Following the notification of the ultimate court decision, the families of the 22 dead victims appealed to the European Court of Human Rights (ECtHR). The Court in Strasbourg charged on July 27, 2005 the Republic of Turkey with the payment of compensation in amount of €30,000 to each family of twelve victims in the Gazi Quarter and of five deads in the Ümraniye district, totaling to €510,000. The ECtHR found a violation of the European Convention on Human Rights's Article 2, which protects the right of every person to their life, and Article 13.[5][6]
Gültan Kışanak, deputy of Diyarbakır from Peace and Democracy Party (BDP) and her 19 parliament member colleagues moved a motion on March 12, 2008, on the 13th anniversary of the 1995 Gazi Quarter riots, for the investigation of the events by the Turkish Grand National Assembly.[9]
The daily Sabah reported that during the further investigations in the case of Ergenekon trials, the public prosecutor discovered that Osman Gürbüz, a detainee suspected of membership in the alleged clandestine Ergenekon organization, was the main actor of the 1995 attacks in the Gazi Quarter.[2][10]
He was hired by Bülent Öztürk, a dishonorably discharged army officer in the rank of a major.
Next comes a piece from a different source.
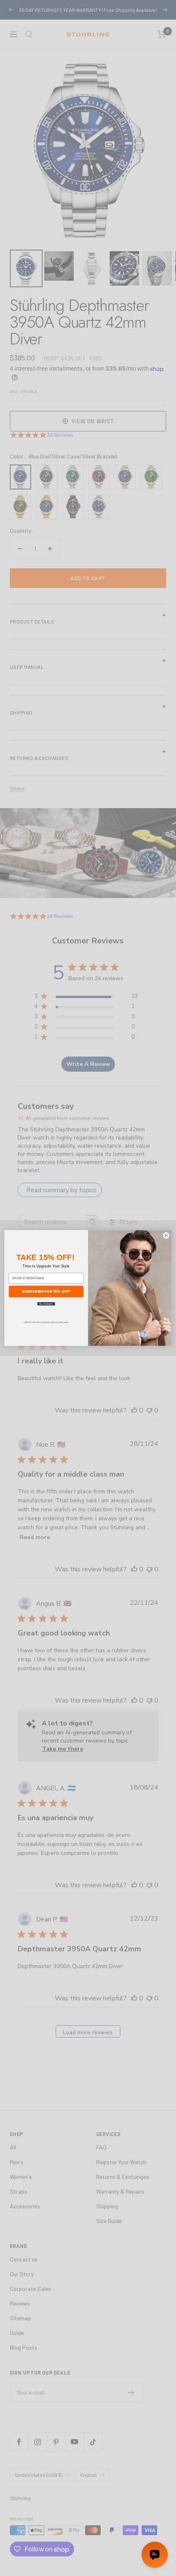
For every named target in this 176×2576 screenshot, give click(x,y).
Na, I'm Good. (46, 1304)
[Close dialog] (166, 1235)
Gürbüz was than trained by the Gendarmeri in special warfare and psychological warfare. He received false identity documents from Öztürk and the code name "Küçük Hacı" (literally: Little Pilgrim) before he moved to Istanbul for action. He formed there a gang of ten members. Then on the orders of Öztürk, Osman Gürbüz planned and carried out the assault in the Gazi Quarter with his complices.[2]